Prof. Kamphues is member of the Society of Nutrition Physiology, European Society of Veterinary and Comparative Nutrition; the European College of Pig Health Management; the German Committee for Setting Requirement Standards of the Society of Nutrition Physiology; chief editor of the German Journal: Übersichten zur Tierernährung; member of the editorial board of different scientific veterinary journals
He was awarded with “James G. Morris Lectureship in Companion Animal Nutrition” (University of California, Davis) in 2012 and the Main prize/award of the Henneberg-Lehmann-Foundation (University of Göttingen, Germany) in 2014.
‘Controlled fermentation‘is a specific type of feeding liquid diets which are fermented for about 24 hours by lactic acid producing bacteria added at the process’ start, at a temperature of about 37 °C before offered to pigs. This pretreatment of the main ingredients including cereals and protein sources like canola meal (solvent extracted) aims at favored palatability and digestibility of distinct nutrients, at reducing levels/activity of undesirable constituents (like phytate, glucosinolates), at elimination of microbial contaminants (pathogens like Salmonella), and finally at the use of the fermented liquid diet like a probiotic (lactic acid producing bacteria) and as a source of lactic acid substituting other organic acids (like formic acid as feed additive) used for dietetic purposes.

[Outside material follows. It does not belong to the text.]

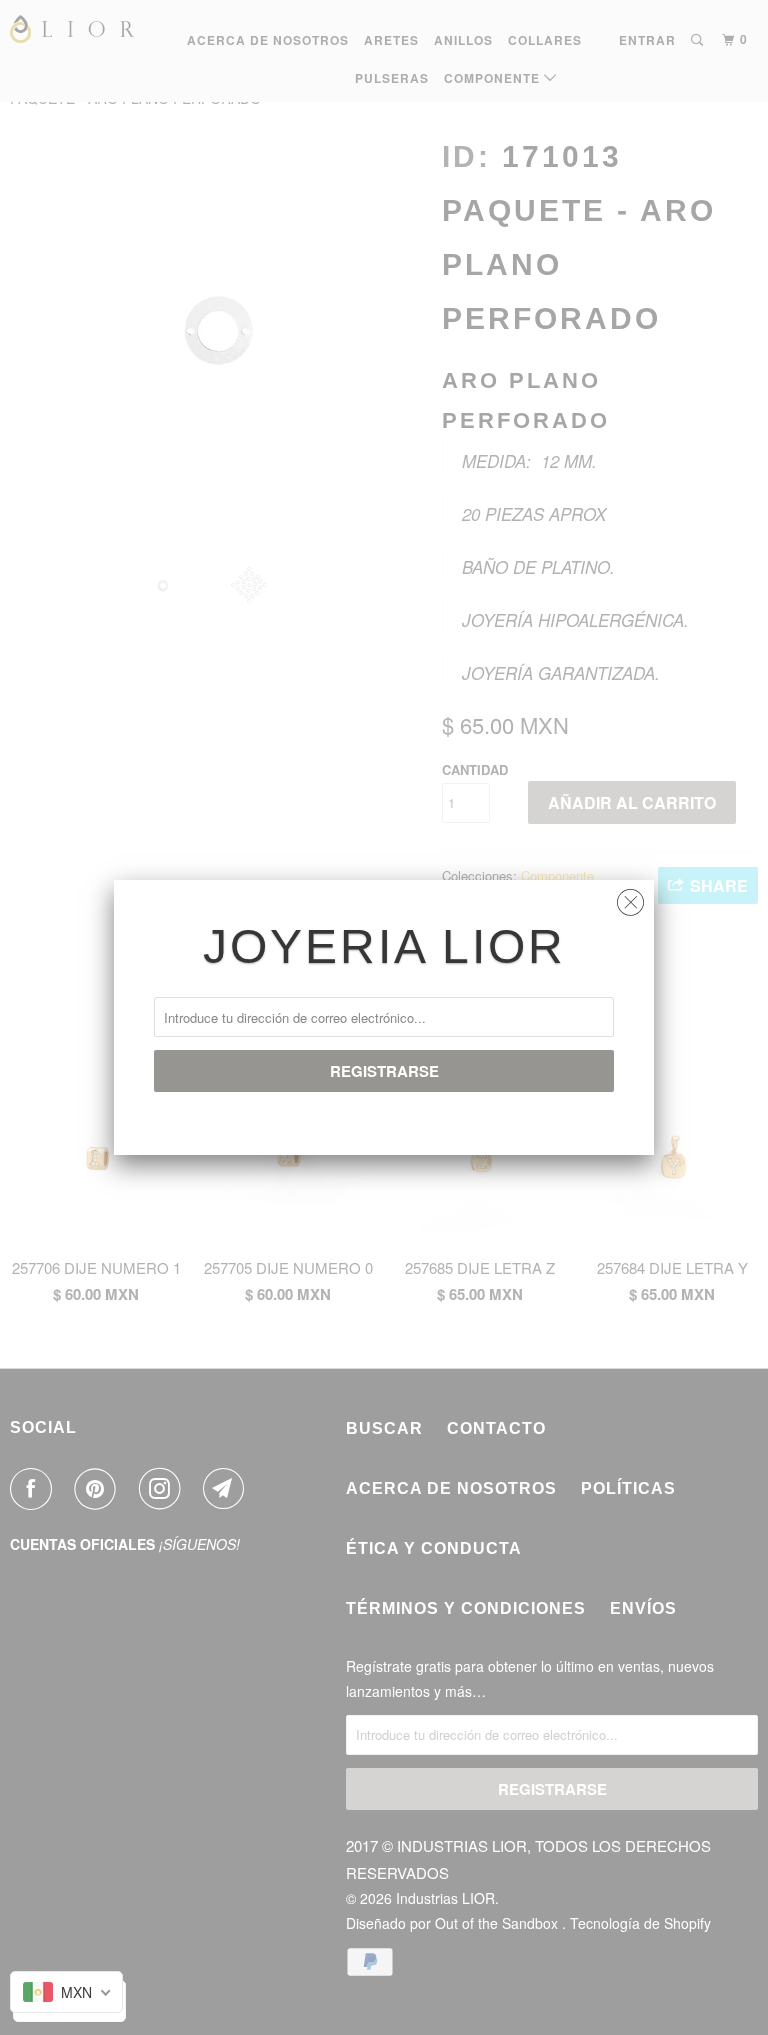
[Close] (630, 897)
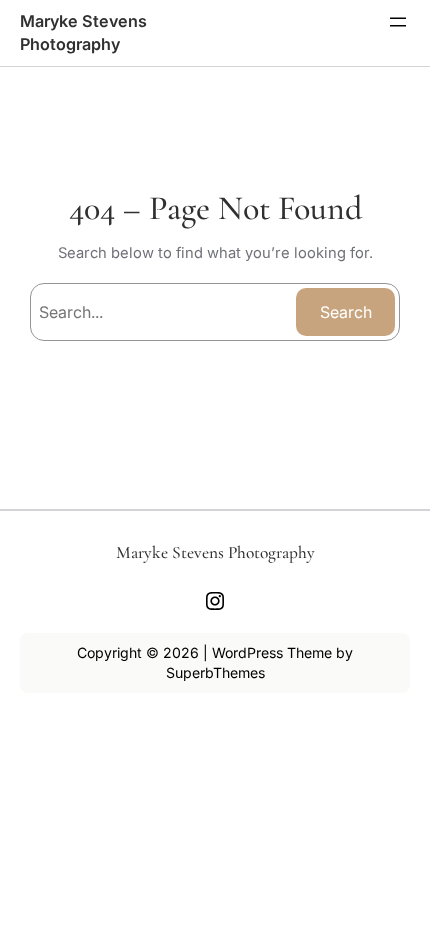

Regarding the emission of nitrogen and phosphorus there are welcome effects due to the increased digestibility of protein and phosphorus; furthermore during the fermentation process high shares of phytate (using rye for fermentation: almost complete phytate degradation), non-starch polysaccharides and glucosinolates are degraded. Also it is worth to be mentioned that the high lactic acid content in liquid diets results in marked reduction (elimination of bacterial contaminants in the feed and infectious bacteria in the pig’s GIT like E. coli, Salmonella ssp., C. perfringens). But there are also some unintended effects/changes during fermentation: On the one side a loss of ‘structure’ in the diet is occurring, i. e. high shares of particles ≤ 0.2 mm. This means elevated risks for gastric ulcers in pigs fed fermented liquid diets in high shares. Gastric ulcers can be prevented by using non-fermented, rolled cereals in liquid diets which in parts are based on fermented ingredients. Furthermore, in spite of high lactic acid levels and very low pH-values (< pH 3.8 – 4.0), in the liquid feed/diets sometimes high counts/activities of yeasts might occur. Regarding the economic effects the fermentation process needs technical equipment and energy for heating the water/to maintain optimum conditions for fermentation (fast reduction of pH!). There are additional costs, e. g. for the microorganisms for starting the process or for cleaning the fermenters. From an economical point of view it has to be emphasized that the feeding costs might be reduced by using cheap ingredients instead of expensive ones (like a combination of rye and canola meal instead of wheat and soybean meal).